Cowen sees headline risk, which means volatility after the results are released, as the House moves to the far-left. The odds of President Trump getting impeached will increase, but it's no guarantee. This could contribute to market turmoil. However, the Trump's deregulatory agenda should remain untouched.
Deutsche Bank thinks fiscal stimulus and trade policy will be brought to the forefront. It also believes that Republican dominance is bullish. Its strategists "believe that the environment is ripe for an equity rally into year end." Democrats could attack trade policy, but overall, equities should be bullish and the Fed should continue to raise rates.
BlackRock does not see the market volatility that many are predicting. They see a low risk of rollback of Trump's tax cuts and regulatory policies. They also see the possibility of growing support for a crackdown on China's trade and intellectual property practices as well as increased risk of investigations into the president. They also see strong U.S. growth underpinning the global expansion. With the range of possible economic outcomes widening, there are some increasing downside risks.

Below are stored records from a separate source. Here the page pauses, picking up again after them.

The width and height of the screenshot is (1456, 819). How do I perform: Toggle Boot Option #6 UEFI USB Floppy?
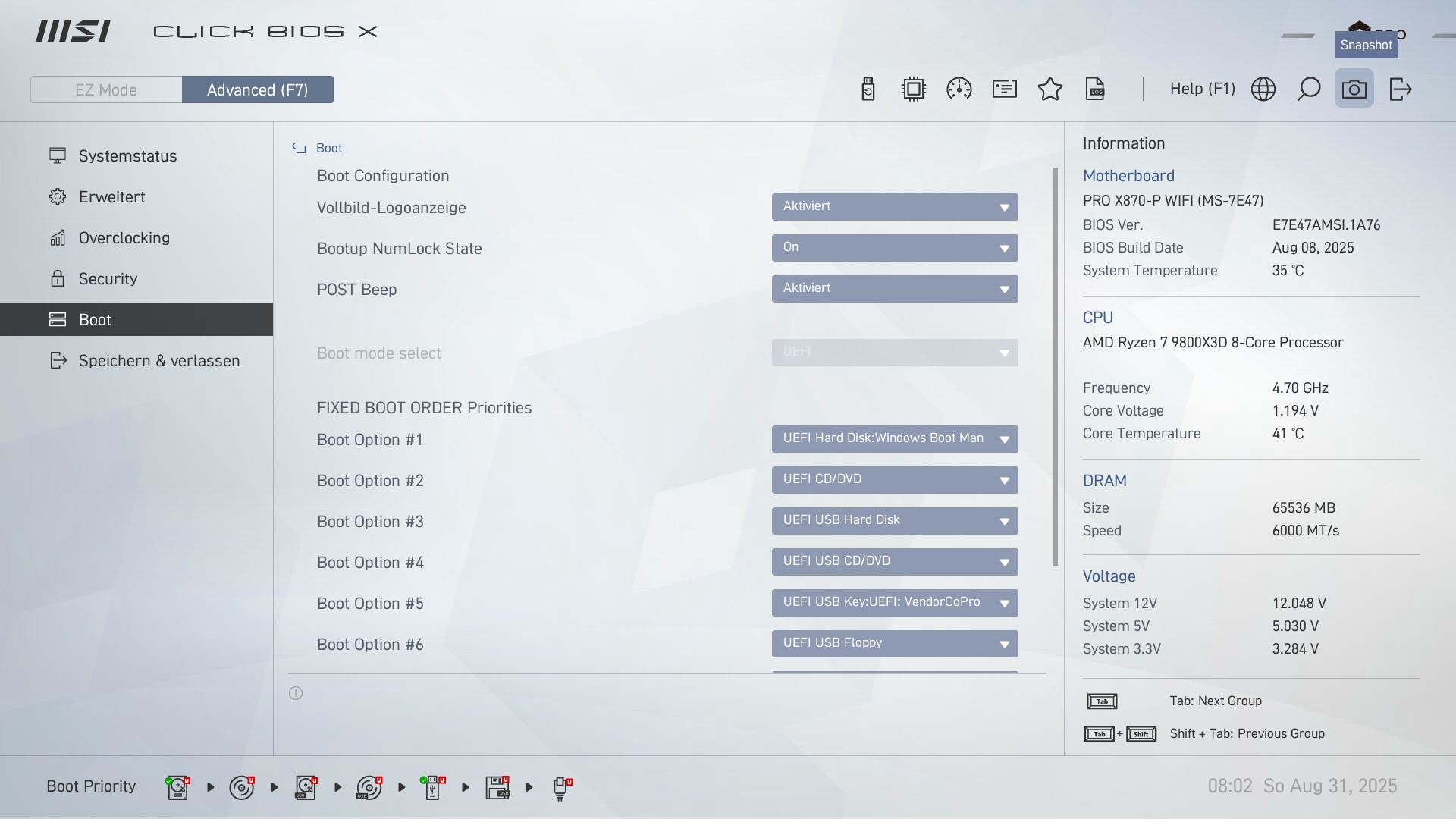coord(895,643)
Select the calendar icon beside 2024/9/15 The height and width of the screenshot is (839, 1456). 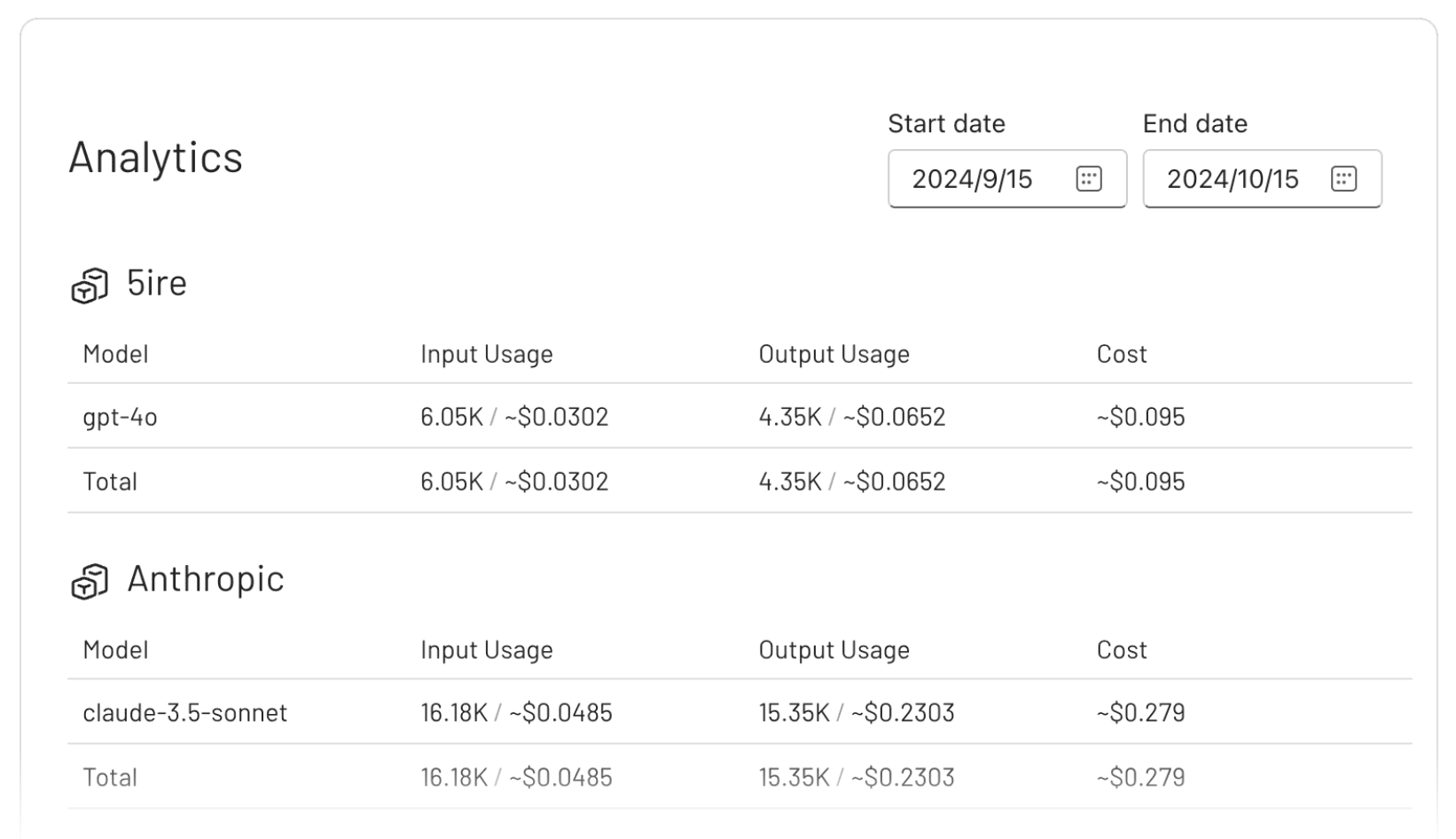[x=1088, y=178]
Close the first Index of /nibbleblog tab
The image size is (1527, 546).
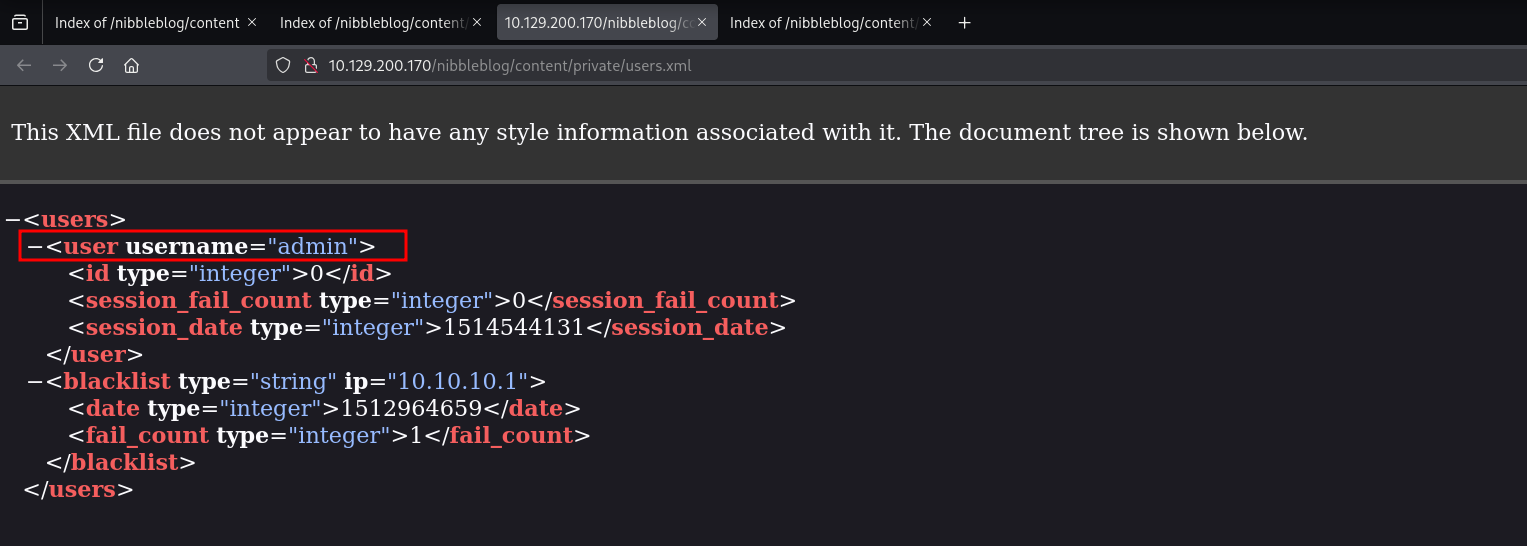(x=251, y=22)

Bernstein is optimistic. Their research shows that terms with a Republican White House and Senate see an average market gain of almost 12 percent, sparked by multiple expansion.
Fundstrat sees a rally into year-end. They point toward strong performances in the Dow and S&P 500 Index with their recommendation to overweight industrials, energy, materials, financials and communication services. They like technology too, but remain neutral on the FANG stocks. They also expect higher interest rates.
Morgan Stanley says if the Democrats sweep, "they can't affect fiscal policy before 2020, but impacts trajectory beyond it. Reasonable to conclude fiscal contractions, less hawkish Fed, diminished worries about rising input costs. Stay long volatility, stay cautious on corporate credit."
Strategas favors infrastructure, healthcare, and consumer staples if the Democrats sweep.
Morgan Stanley see a Republican sweep as bullish. They think we can see added fiscal stimulus through extended tax cuts and higher interest rates.
Strategas thinks a Republican sweep will favor the financial and energy sectors.
My take on reading numerous reports is that few are expecting a sweep by either political party and few are expecting the market to crash. Volatility is expected, but that's just what markets do after elections. Expect headline risk if the results are split. Look for extended volatility if either party sweeps. Generally speaking, the volatility will be to the downside if the Democrats sweep, and to the upside if the Republicans sweep.